Trading in commodities futures will be capped under a federal rule adopted Tuesday that seeks to clamp down on speculative trades, which some have blamed for driving up food and gas prices in the past year.
The Commodity Futures Trading Commission voted 3-2 to approve the rule, which doesn't take effect until 2012. It was required under the financial regulatory overhaul.
Critics say the cap on futures contracts, which locks in prices, won't curb inflation. Liberals complain that the rule is filled with exemptions that would allow banks and hedge funds to continue speculative trading. Conservatives say too few companies can qualify for exemptions.
Under the rule, airlines, agriculture companies and others are exempt from the cap. Those companies buy futures contracts to guard against sharp price swings. There are also exemptions for companies where payments of royalties or service fees are tied to production of a commodity. That could occur with natural gas, for example, CFTC staff said.
CFTC Commissioner Jill Sommers, a Republican, said the exemptions are narrower than what is required by the overhaul law. That will make it harder and costlier for commercial companies to hedge against price swings.
The curbs are aimed at investment firms and others who trade commodity futures to profit from swings in market prices. Hundreds of millions of dollars in profits for Wall Street banks are at stake.

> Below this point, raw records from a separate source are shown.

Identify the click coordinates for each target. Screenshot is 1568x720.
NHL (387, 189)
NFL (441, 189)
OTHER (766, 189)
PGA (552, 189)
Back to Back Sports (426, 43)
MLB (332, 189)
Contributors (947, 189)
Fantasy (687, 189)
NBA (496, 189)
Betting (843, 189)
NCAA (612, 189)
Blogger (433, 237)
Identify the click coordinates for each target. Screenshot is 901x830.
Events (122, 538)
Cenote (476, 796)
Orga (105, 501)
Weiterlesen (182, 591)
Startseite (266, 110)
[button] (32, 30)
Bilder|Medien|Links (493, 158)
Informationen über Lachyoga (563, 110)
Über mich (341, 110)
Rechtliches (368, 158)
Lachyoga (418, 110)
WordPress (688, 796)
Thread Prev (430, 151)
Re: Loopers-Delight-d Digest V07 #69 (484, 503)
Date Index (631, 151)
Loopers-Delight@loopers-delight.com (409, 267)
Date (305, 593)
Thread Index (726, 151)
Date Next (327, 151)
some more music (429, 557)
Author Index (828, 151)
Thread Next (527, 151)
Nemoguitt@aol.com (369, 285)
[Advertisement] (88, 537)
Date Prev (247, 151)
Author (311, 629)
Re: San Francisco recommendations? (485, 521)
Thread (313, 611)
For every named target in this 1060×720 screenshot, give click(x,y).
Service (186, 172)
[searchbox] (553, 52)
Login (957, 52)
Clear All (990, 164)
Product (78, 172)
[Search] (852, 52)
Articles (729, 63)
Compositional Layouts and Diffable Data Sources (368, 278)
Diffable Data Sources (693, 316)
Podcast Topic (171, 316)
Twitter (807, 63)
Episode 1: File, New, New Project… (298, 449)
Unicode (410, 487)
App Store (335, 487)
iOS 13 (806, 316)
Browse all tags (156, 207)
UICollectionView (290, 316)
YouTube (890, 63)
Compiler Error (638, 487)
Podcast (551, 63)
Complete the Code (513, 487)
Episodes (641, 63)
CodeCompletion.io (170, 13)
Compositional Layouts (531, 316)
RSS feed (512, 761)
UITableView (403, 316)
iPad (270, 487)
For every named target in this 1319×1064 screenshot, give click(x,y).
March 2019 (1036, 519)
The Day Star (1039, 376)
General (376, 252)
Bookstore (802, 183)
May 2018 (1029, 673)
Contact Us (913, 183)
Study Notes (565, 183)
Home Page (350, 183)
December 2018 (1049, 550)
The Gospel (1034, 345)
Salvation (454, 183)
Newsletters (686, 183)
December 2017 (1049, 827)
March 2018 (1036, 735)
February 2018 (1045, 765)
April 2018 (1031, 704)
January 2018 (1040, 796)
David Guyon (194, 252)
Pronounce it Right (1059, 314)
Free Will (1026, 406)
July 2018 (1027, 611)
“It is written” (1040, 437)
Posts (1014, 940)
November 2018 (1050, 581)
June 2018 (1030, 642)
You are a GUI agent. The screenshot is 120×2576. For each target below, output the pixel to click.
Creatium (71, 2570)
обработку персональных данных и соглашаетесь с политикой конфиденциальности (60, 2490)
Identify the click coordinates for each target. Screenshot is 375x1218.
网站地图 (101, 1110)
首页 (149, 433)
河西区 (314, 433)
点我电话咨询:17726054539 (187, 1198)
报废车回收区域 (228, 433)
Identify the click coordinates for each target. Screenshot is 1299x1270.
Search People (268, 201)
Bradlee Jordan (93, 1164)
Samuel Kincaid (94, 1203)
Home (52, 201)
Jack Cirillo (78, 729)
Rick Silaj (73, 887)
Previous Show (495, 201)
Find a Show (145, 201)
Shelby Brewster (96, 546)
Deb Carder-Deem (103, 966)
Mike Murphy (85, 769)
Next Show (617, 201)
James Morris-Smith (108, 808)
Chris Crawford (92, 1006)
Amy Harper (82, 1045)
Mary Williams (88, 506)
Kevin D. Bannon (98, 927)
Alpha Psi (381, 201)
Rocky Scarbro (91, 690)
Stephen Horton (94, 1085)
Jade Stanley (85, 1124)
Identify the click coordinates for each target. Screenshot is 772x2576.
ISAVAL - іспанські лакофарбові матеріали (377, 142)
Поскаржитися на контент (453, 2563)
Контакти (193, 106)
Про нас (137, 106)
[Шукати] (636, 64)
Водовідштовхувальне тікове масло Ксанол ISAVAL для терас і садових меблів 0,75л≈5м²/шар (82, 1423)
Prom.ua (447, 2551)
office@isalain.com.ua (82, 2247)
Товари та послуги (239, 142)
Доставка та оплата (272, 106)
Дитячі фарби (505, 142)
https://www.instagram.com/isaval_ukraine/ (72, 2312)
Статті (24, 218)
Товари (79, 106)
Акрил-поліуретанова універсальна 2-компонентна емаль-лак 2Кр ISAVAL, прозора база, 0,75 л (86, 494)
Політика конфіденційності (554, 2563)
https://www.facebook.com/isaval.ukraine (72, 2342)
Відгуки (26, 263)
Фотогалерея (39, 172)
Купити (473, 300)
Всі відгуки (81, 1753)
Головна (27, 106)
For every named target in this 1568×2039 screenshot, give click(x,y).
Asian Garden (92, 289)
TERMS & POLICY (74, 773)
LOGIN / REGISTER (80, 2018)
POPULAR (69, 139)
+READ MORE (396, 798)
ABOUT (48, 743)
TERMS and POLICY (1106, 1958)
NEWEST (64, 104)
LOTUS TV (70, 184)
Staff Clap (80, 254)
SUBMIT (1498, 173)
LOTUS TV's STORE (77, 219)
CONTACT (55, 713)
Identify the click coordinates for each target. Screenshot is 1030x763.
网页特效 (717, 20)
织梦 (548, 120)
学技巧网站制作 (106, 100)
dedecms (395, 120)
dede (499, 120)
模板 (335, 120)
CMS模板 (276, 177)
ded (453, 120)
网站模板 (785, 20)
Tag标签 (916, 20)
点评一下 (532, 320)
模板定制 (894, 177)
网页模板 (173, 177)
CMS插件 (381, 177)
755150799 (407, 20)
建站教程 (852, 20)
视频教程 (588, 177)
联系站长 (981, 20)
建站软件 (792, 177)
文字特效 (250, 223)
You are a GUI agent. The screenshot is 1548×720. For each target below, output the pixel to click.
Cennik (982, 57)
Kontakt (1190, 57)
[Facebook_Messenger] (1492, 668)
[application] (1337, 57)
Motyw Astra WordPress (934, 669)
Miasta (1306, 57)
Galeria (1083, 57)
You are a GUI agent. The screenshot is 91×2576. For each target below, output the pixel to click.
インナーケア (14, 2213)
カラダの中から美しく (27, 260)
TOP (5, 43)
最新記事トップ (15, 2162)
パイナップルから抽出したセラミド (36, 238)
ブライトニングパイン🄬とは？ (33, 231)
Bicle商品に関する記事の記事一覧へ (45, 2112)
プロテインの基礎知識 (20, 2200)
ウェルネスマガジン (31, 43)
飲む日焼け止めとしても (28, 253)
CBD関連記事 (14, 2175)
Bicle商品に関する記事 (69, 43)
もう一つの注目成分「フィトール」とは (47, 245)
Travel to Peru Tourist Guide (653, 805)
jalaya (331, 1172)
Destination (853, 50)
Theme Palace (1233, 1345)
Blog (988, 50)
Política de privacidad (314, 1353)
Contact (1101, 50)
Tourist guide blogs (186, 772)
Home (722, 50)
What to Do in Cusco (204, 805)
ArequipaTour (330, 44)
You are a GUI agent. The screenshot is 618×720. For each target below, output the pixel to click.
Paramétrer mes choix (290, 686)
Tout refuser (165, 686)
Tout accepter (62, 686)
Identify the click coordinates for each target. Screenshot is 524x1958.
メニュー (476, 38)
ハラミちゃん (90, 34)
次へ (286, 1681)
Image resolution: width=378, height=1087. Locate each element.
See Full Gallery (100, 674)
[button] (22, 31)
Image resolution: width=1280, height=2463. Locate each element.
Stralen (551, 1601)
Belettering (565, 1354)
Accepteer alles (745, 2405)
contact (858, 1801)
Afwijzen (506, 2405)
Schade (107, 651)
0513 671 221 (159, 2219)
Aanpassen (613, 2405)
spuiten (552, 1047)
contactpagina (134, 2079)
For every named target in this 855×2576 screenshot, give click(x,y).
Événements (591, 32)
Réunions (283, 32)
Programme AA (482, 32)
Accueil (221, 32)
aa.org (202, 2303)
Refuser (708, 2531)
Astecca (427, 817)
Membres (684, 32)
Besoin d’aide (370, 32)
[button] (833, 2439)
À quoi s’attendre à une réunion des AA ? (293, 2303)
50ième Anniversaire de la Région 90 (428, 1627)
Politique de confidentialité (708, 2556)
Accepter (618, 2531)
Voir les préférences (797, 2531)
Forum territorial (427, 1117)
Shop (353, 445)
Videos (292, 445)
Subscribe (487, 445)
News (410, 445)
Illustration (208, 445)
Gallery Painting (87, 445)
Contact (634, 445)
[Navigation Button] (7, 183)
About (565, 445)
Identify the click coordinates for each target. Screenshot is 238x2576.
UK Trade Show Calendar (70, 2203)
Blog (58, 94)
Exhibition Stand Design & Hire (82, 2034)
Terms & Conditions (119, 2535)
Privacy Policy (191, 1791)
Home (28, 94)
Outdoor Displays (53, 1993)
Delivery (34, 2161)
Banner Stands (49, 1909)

Under the new rule, the volume of futures contracts that financial investors can trade for 28 commodities will be restricted. The buyer of a futures contract commits to purchase something at a specified date and price. Futures are supposed to reduce price volatility. But financial investors use them to bet on prices, which critics say can magnify price swings.
Michael Masters, chairman of Better Markets, a group advocating restraints on financial speculation, called the new rule "a good first step." Masters is a hedge fund manager and oil market expert.
The rule is expected to cost the government about $99 million to administer and enforce in the first year.
Commodity index funds, investments tied to the value of a basket of commodity futures, were created by big Wall Street firms. They've ballooned in recent years among mutual funds and other big investors, pumping hundreds of billions of dollars into the futures markets. Critics say their in-and-out trading in futures contracts has worsened the boom-and-bust cycles in commodity prices.
Increases in wholesale prices of commodities get passed on to consumers in the form of higher gas prices, costlier airline tickets and more expensive food.
Some experts say speculators aren't entirely to blame for price increases in commodities. They point to other factors, such as weather, supply disruptions and demand.
Agricultural commodities such as corn and wheat have been subject for years to caps on speculative futures trading imposed by exchanges. Yet their prices have risen, experts say. The new limits on trading for 28 commodities and related financial instruments mark the first time the federal government has imposed broad curbs.
Pope Benedict XVI and Howard Schultz, the CEO of Starbucks, are among the public figures who have recently denounced commodity speculation. Last week about 400 economists from 40 countries signed a letter to finance chiefs of the world's leading economies seeking curbs on speculative trading, which they say has driven food prices higher.